Optimizing pairwise similarity computation or how to avoid RDD.cartesian operation ?

2014-10-17 Thread Jaonary Rabarisoa
Hi all,

I need to compute a similiarity between elements of two large sets of high
dimensional feature vector.
Naively, I create all possible pair of vectors with
* features1.cartesian(features2)* and then map the produced paired rdd with
my similarity function.

The problem is that the cartesian operation takes a lot times, more time
that computing the similarity itself. If I save each of my  feature vector
into disk, form a list of file name pair and compute the similarity by
reading the files it runs significantly much faster.

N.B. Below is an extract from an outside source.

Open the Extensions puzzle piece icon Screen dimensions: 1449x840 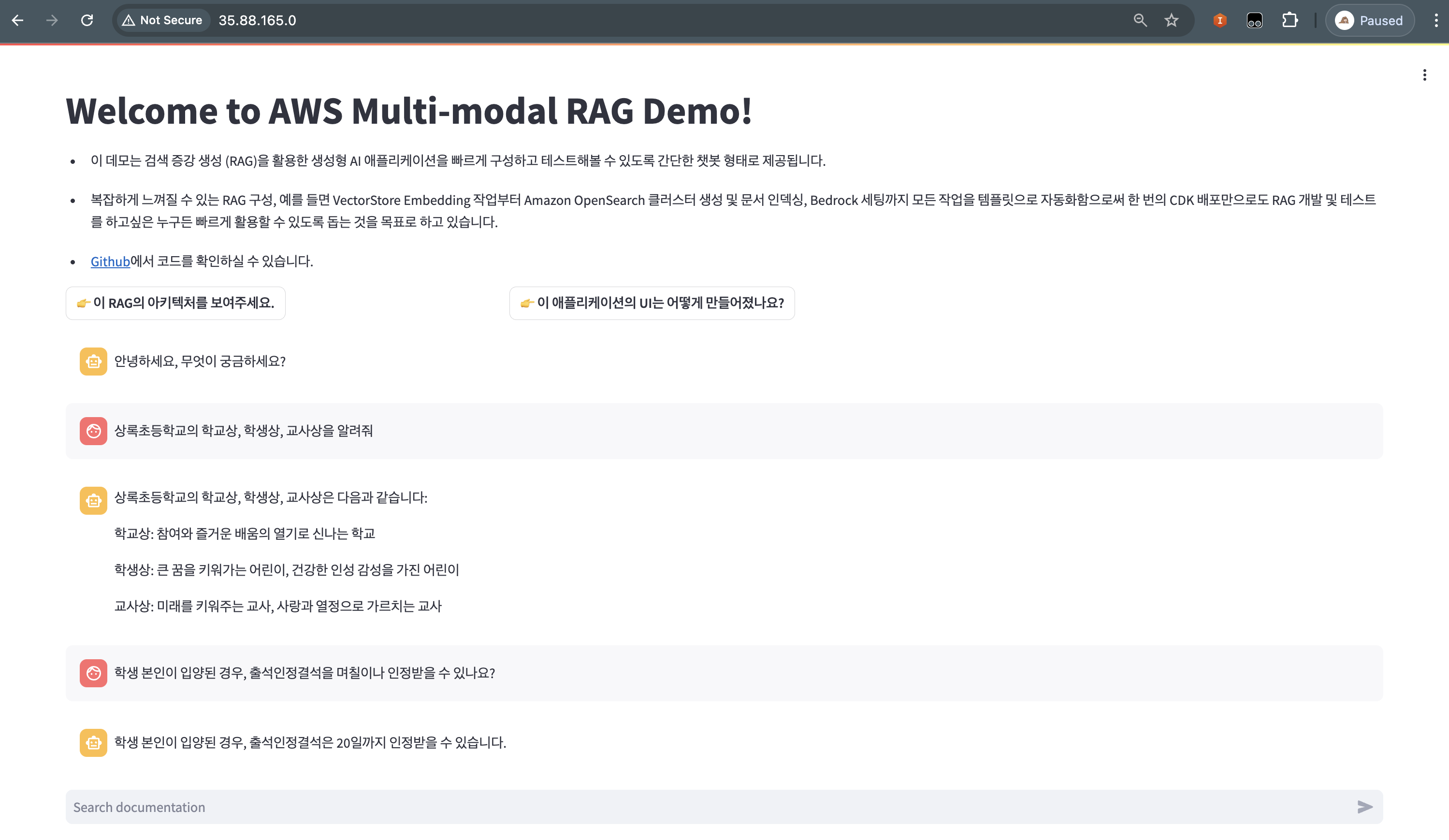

Any ideas will be helpful,

Cheers,

Jao


Re: Optimizing pairwise similarity computation or how to avoid RDD.cartesian operation ?

2014-10-17 Thread Sonal Goyal
Cartesian joins of large datasets are usually going to be slow. If there
is a way you can reduce the problem space to make sure you only join
subsets with each other, that may be helpful. Maybe if you explain your
problem in more detail, people on the list can come up with more
suggestions.

Best Regards,
Sonal
Nube Technologies http://www.nubetech.co

http://in.linkedin.com/in/sonalgoyal



On Fri, Oct 17, 2014 at 4:13 PM, Jaonary Rabarisoa jaon...@gmail.com
wrote:

 Hi all,

 I need to compute a similiarity between elements of two large sets of high
 dimensional feature vector.
 Naively, I create all possible pair of vectors with
 * features1.cartesian(features2)* and then map the produced paired rdd
 with my similarity function.

 The problem is that the cartesian operation takes a lot times, more time
 that computing the similarity itself. If I save each of my  feature vector
 into disk, form a list of file name pair and compute the similarity by
 reading the files it runs significantly much faster.

 Any ideas will be helpful,

 Cheers,

 Jao






Re: Optimizing pairwise similarity computation or how to avoid RDD.cartesian operation ?

2014-10-17 Thread Jaonary Rabarisoa
Hi Reza,

Thank you for the suggestion. The number of point are not that large about
1000 for each set. So I have 1000x1000 pairs. But, my similarity is
obtained using a metric learning to rank and from spark it is viewed as a
black box. So my idea was just to distribute the computation of the
1000x1000 similarities.

After some investigation, I managed to make it run faster. My feature
vectors are obtained after a join operation and I didn't cache the result
of this operation before the cartesian operation. Caching the result of the
join operation make my code runs amazingly faster. So I think, the real
problem I have is the lack of good practice on spark programming.

Best
Jao

On Fri, Oct 17, 2014 at 11:08 PM, Reza Zadeh r...@databricks.com wrote:

 Hi Jaonary,

 What are the numbers, i.e. number of points you're trying to do all-pairs
 on, and the dimension of each?

 Have you tried the new implementation of columnSimilarities in RowMatrix?
 Setting the threshold high enough (potentially above 1.0) might solve your
 problem, here is an example
 https://github.com/apache/spark/blob/master/examples/src/main/scala/org/apache/spark/examples/mllib/CosineSimilarity.scala
 .

 This implements the DIMSUM sampling scheme, recently merged into master
 https://github.com/apache/spark/pull/1778.

 Best,
 Reza

 On Fri, Oct 17, 2014 at 3:43 AM, Jaonary Rabarisoa jaon...@gmail.com
 wrote:

 Hi all,

 I need to compute a similiarity between elements of two large sets of
 high dimensional feature vector.
 Naively, I create all possible pair of vectors with
 * features1.cartesian(features2)* and then map the produced paired rdd
 with my similarity function.

 The problem is that the cartesian operation takes a lot times, more time
 that computing the similarity itself. If I save each of my  feature vector
 into disk, form a list of file name pair and compute the similarity by
 reading the files it runs significantly much faster.

 Any ideas will be helpful,

 Cheers,

 Jao